No llovió en todo el camino. Sólo el gran techo oscuro que se prolongaba hacia el sur y flotaba sobre Lisboa, raso como las colinas en el horizonte, parecía que alzando la mano se iba a tocar la primera flor del agua, a veces la naturaleza es buena compañía, va el hombre, va la mujer, las nubes se dijeron unas a otras, A ver si llegan a casa, después ya podremos llover.
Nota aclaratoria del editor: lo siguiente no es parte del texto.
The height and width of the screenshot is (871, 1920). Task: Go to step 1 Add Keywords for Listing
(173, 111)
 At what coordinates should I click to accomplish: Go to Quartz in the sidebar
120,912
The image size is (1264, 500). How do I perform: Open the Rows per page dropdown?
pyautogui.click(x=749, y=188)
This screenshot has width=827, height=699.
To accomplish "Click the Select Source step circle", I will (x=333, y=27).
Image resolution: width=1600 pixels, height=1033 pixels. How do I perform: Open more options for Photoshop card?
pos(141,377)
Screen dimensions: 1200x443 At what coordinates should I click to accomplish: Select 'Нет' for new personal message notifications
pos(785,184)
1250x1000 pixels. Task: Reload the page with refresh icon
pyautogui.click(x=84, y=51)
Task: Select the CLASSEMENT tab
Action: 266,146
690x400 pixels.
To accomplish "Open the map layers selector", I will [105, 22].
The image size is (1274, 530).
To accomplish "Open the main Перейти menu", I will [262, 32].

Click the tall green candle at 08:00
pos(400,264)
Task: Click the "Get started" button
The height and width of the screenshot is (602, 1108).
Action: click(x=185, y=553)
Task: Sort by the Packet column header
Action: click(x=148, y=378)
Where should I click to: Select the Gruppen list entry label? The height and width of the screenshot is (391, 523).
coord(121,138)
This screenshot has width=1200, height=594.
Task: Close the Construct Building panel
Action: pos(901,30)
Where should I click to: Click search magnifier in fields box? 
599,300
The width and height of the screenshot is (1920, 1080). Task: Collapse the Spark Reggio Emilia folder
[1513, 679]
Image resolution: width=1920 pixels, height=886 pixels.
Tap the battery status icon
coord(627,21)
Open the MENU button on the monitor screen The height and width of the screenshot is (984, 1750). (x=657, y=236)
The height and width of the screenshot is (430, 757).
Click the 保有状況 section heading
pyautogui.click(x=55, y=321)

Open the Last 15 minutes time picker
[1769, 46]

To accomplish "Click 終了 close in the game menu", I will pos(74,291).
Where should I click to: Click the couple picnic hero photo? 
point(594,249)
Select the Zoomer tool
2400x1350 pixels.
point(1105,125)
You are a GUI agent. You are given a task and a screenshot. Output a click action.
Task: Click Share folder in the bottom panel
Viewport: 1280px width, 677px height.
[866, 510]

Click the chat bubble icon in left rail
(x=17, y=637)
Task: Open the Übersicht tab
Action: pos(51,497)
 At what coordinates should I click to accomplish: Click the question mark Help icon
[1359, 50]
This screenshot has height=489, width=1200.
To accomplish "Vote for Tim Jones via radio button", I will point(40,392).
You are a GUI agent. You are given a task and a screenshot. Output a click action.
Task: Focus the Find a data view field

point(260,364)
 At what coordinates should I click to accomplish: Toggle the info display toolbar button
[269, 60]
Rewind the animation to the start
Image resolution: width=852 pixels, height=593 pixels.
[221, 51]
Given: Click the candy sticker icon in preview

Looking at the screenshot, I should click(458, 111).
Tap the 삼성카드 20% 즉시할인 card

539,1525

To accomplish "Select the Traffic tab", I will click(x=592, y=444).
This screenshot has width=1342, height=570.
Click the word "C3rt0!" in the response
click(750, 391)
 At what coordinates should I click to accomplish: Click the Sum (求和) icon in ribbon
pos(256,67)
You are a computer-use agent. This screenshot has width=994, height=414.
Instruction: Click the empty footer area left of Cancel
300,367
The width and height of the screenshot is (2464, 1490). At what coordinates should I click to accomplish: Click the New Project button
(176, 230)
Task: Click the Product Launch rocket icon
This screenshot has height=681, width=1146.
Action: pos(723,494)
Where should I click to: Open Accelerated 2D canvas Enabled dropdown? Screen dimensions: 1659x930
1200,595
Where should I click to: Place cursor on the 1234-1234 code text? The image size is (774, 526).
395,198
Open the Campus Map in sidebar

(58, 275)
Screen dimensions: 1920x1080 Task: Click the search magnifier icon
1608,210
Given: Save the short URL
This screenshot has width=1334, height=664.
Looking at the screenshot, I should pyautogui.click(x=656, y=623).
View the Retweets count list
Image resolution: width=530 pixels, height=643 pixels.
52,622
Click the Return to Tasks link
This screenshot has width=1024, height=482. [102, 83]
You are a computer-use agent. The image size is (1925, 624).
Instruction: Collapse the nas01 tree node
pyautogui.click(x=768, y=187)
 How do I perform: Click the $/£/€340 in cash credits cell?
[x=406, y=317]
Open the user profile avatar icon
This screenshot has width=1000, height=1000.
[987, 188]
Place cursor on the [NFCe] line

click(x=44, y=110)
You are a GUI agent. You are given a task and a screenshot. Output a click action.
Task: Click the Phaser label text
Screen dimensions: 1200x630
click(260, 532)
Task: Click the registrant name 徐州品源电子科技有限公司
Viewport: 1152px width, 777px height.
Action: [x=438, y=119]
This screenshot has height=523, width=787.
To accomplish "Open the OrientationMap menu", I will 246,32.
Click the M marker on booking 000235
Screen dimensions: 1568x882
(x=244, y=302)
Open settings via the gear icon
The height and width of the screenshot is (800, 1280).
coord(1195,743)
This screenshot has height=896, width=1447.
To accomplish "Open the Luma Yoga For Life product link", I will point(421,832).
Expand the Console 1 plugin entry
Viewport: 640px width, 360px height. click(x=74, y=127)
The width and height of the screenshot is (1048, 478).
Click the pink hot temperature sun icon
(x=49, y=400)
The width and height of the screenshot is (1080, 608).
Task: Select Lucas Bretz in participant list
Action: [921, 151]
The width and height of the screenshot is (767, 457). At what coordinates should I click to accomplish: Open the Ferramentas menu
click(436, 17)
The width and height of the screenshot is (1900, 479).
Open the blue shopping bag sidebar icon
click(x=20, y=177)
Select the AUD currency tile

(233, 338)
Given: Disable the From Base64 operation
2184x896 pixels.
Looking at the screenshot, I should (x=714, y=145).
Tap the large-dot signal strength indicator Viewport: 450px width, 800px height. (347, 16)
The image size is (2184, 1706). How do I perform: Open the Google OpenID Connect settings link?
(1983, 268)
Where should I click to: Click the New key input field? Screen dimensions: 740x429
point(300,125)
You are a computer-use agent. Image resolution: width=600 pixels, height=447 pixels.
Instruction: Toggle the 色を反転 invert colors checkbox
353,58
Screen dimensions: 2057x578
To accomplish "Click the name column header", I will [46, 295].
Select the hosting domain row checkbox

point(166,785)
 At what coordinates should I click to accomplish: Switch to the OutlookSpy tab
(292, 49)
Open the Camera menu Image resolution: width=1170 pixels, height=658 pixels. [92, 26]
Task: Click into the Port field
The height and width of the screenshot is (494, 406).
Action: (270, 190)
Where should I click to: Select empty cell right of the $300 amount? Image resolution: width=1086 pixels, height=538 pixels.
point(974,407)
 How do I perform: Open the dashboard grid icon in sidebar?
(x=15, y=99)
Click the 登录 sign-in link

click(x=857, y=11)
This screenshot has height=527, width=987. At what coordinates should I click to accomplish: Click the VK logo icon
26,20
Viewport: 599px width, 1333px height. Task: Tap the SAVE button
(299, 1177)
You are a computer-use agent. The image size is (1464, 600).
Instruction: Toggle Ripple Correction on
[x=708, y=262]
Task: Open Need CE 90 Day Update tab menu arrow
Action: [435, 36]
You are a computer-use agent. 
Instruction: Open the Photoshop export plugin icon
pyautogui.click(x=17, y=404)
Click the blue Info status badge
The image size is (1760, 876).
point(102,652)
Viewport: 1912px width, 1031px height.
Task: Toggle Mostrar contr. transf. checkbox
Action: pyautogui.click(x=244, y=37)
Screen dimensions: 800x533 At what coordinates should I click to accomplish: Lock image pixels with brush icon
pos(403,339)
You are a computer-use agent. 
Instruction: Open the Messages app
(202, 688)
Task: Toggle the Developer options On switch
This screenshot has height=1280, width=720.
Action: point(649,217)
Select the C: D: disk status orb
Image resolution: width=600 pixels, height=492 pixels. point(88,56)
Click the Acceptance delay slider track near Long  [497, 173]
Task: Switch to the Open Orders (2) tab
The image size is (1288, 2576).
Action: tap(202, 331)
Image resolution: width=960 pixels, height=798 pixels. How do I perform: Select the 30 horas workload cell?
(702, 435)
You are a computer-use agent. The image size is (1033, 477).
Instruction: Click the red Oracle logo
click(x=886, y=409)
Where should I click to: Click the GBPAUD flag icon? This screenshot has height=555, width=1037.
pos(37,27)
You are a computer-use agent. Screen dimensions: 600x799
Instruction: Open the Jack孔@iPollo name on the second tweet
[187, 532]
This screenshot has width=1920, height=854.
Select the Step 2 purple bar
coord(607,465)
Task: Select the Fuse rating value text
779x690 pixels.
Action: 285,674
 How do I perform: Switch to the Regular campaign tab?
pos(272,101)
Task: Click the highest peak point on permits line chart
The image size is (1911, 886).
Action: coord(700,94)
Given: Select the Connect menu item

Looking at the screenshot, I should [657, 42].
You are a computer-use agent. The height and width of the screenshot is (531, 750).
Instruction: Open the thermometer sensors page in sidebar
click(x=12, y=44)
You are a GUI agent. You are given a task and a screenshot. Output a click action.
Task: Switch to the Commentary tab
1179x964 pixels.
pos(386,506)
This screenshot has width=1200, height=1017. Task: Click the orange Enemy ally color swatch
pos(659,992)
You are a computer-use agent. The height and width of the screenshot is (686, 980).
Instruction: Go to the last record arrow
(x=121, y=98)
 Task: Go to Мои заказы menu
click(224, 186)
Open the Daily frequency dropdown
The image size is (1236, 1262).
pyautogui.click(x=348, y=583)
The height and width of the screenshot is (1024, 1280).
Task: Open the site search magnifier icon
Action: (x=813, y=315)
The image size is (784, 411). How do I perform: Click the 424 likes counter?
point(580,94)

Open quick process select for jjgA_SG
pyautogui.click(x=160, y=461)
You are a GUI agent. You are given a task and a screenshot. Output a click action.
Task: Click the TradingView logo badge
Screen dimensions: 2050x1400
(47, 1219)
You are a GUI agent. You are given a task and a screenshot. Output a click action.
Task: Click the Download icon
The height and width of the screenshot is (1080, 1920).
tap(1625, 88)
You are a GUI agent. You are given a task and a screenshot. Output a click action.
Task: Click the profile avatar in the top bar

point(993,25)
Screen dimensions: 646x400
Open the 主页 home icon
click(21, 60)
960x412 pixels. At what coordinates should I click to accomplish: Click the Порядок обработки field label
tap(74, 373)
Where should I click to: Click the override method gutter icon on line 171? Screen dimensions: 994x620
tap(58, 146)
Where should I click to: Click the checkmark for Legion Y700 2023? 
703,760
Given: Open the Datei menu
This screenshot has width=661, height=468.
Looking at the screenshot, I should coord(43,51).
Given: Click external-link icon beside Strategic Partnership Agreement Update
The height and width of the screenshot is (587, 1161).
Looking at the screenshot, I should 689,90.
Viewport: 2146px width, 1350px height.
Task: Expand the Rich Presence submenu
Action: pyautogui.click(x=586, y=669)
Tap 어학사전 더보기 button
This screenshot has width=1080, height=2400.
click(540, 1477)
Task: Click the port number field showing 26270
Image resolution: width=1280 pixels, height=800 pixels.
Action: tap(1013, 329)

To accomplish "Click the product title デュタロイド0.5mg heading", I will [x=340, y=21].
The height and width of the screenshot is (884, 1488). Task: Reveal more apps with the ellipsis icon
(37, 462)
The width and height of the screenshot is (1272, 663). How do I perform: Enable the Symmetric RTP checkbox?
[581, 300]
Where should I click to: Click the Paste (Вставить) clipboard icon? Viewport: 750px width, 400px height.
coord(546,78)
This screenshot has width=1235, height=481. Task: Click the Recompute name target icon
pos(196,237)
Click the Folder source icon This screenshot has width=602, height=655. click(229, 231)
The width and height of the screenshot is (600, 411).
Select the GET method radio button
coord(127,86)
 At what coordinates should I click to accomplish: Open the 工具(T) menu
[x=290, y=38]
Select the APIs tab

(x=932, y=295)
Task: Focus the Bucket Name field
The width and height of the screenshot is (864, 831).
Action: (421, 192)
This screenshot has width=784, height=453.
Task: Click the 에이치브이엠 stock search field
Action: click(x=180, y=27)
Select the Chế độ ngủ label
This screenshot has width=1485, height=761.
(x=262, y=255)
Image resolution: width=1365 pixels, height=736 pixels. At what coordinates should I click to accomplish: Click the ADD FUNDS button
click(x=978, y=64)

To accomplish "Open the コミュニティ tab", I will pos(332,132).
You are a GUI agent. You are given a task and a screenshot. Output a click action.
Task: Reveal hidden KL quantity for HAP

Entraron Baltasar y Blimunda en la quinta, en el cobertizo de los aperos, y al fin empezó el agua a caer, y como había algunas tejas partidas, el agua caía dentro, pero discretamente, sólo murmurando, Aquí estoy, han llegado bien. Y cuando Baltasar se acercó a la concha voladora y la tocó, crujieron los hierros, y los alambres, pero es difícil saber qué querían decir.